Washington, D.C.'s idea of government may have changed, but the American people's has not. This is a significant observation I have made since returning to Washington after living and working for 25 years in central Arkansas.
In Washington, accountability has gone from a focal point of governance to a relative afterthought.
The rest of America doesn't approve of Washington's dismissal of accountability. When I'm home in Arkansas, I haven't met very many people--if any--who have told me they don't agree with the idea that our government needs to be accountable to the people; likewise, I haven't met many people who said they disapprove of our constitutional system of checks and balances.
Yet inside "the Beltway" of our federal government, there is this inexplicable movement to enshrine anti-accountability policies and agencies into law. When I was a young Senate staffer in the 1980s, accountability was a fully and wholly bipartisan endeavor. In 2017, now even accountability can have a partisan taste to it, or at least that is what the battle over the Consumer Financial Protection Bureau (CFPB) has shown.
The CFPB has become arguably the least accountable government agency.
The director can be fired only for "inefficiency, neglect of duty, or malfeasance," and because the CFPB is an independent agency located within the Fed--which also amazingly has no authority over the agency--and is not subject to the appropriations process, neither the administration nor Congress has a say over the CFPB's actions.
Last September, a federal appeals court ruled CFPB's organizational structure unconstitutional and said that its unelected director "enjoys more unilateral authority than any other officer in any of the three branches of government of the U.S. government, other than the president."

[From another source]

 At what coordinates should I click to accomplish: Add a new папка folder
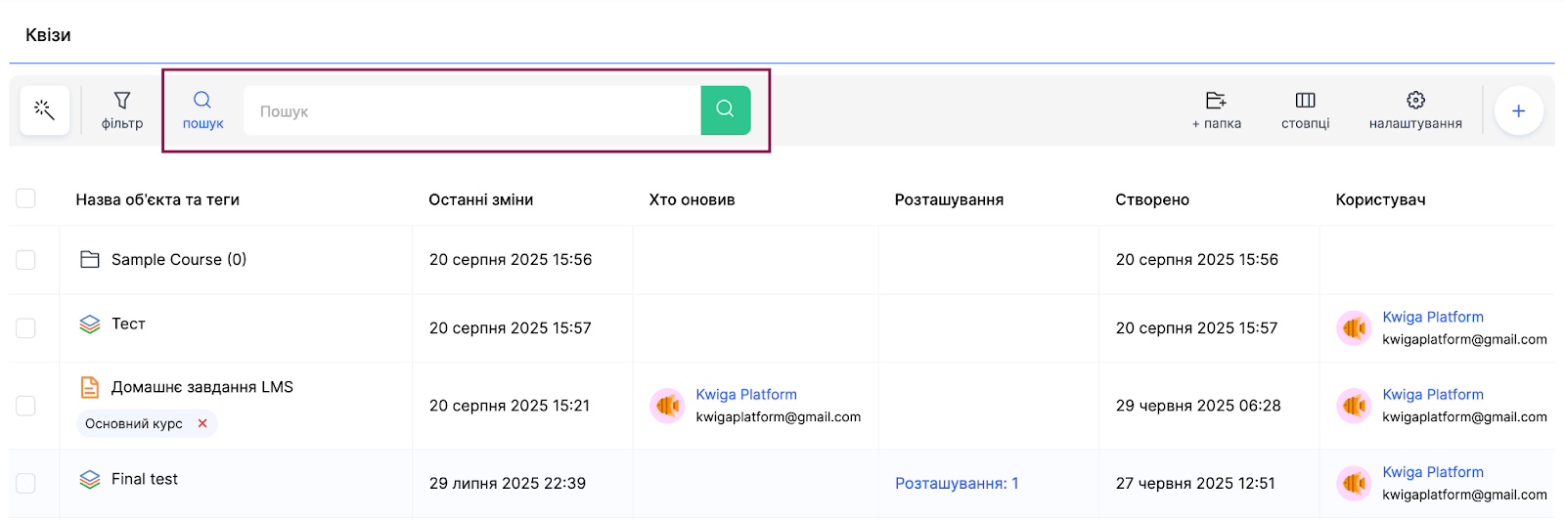[1216, 110]
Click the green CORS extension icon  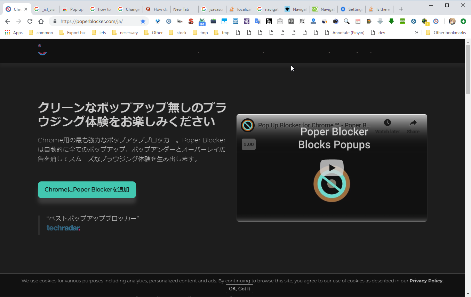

Consumer protection is of the utmost importance, and prior to the creation of the CFPB, the government at both the state and local level had extensive consumer-protection laws and regulations in place and agencies fully tasked with their enforcement. And never in my long community banking career did I see a financial regulator shirk their consumer protection responsibility.
The massive amounts of raw consumer data the CFPB collects, its foray into areas it was specifically prohibited from regulating including auto lending and the practice of law, and the lavish renovation of its leased headquarters--which is costing taxpayers over $200 million--only underscore the need for intensive accountability and transparency.
But as the evolution of Washington has gone, none of that matters; only messaging matters. Defenders of CFPB essentially argue that with an agency named for consumer financial protection, how could it be anything but a good steward of consumer needs and protections? We don't apply that standard to any other agency in government; having a consumer-friendly name doesn't absolve it from the necessity of standard congressional oversight.
When you pull back the curtain on this perceived irreproachable agency, you see something much uglier than its name might suggest.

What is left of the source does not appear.